[[ MATERIAL FOR THE TASK, beginning ]]
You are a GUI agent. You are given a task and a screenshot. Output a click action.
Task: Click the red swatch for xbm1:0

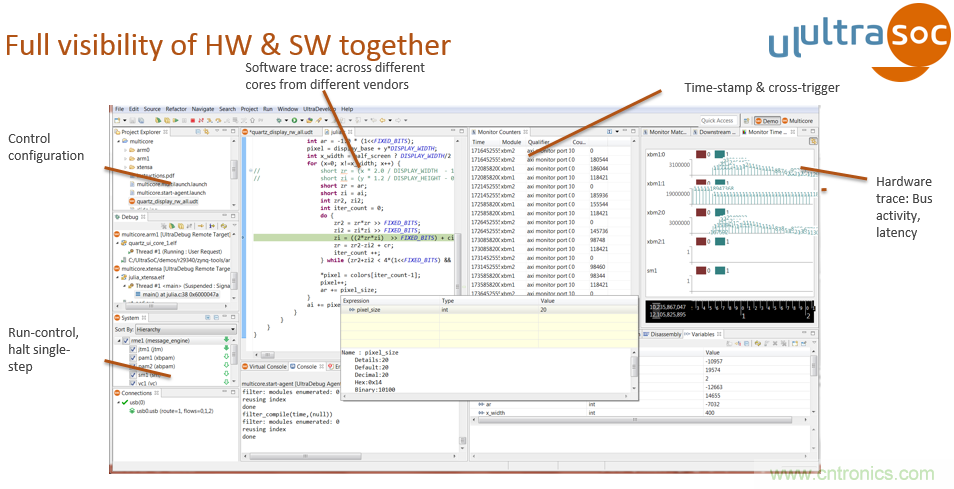701,155
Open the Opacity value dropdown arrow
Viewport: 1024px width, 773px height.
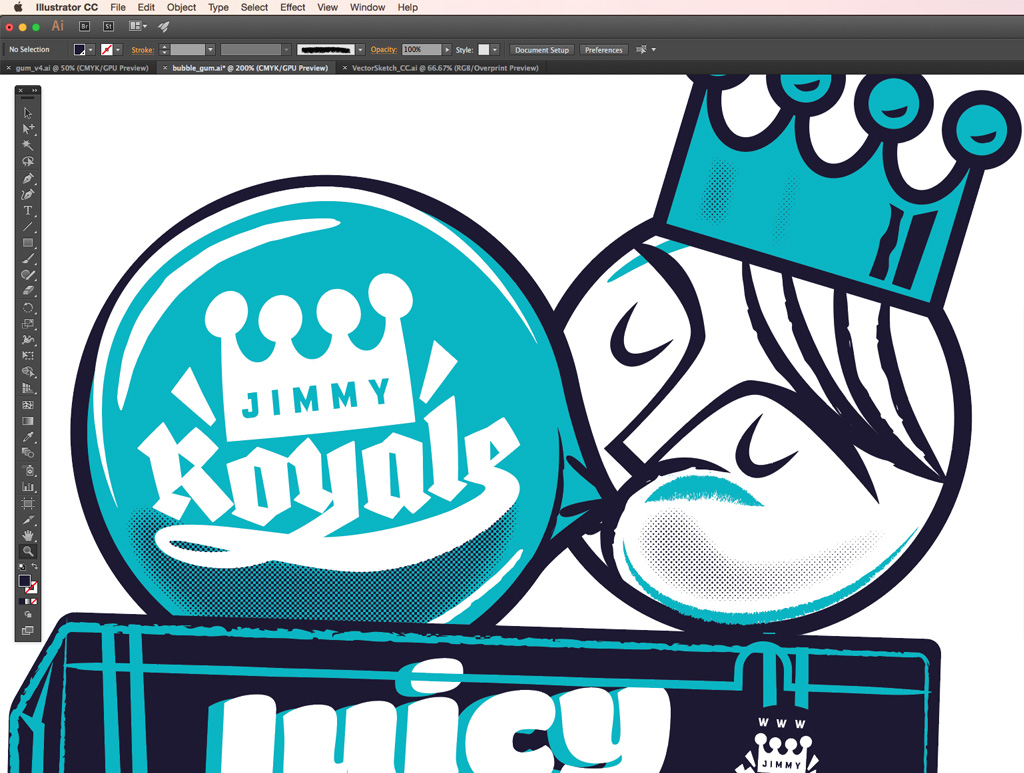447,50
[[ MATERIAL FOR THE TASK, end ]]
Give the records a second time exactly, keeping the images out.

You are a GUI agent. You are given a task and a screenshot. Output a click action.
Task: Click the red swatch for xbm1:0

701,155
Open the Opacity value dropdown arrow
Viewport: 1024px width, 773px height.
447,50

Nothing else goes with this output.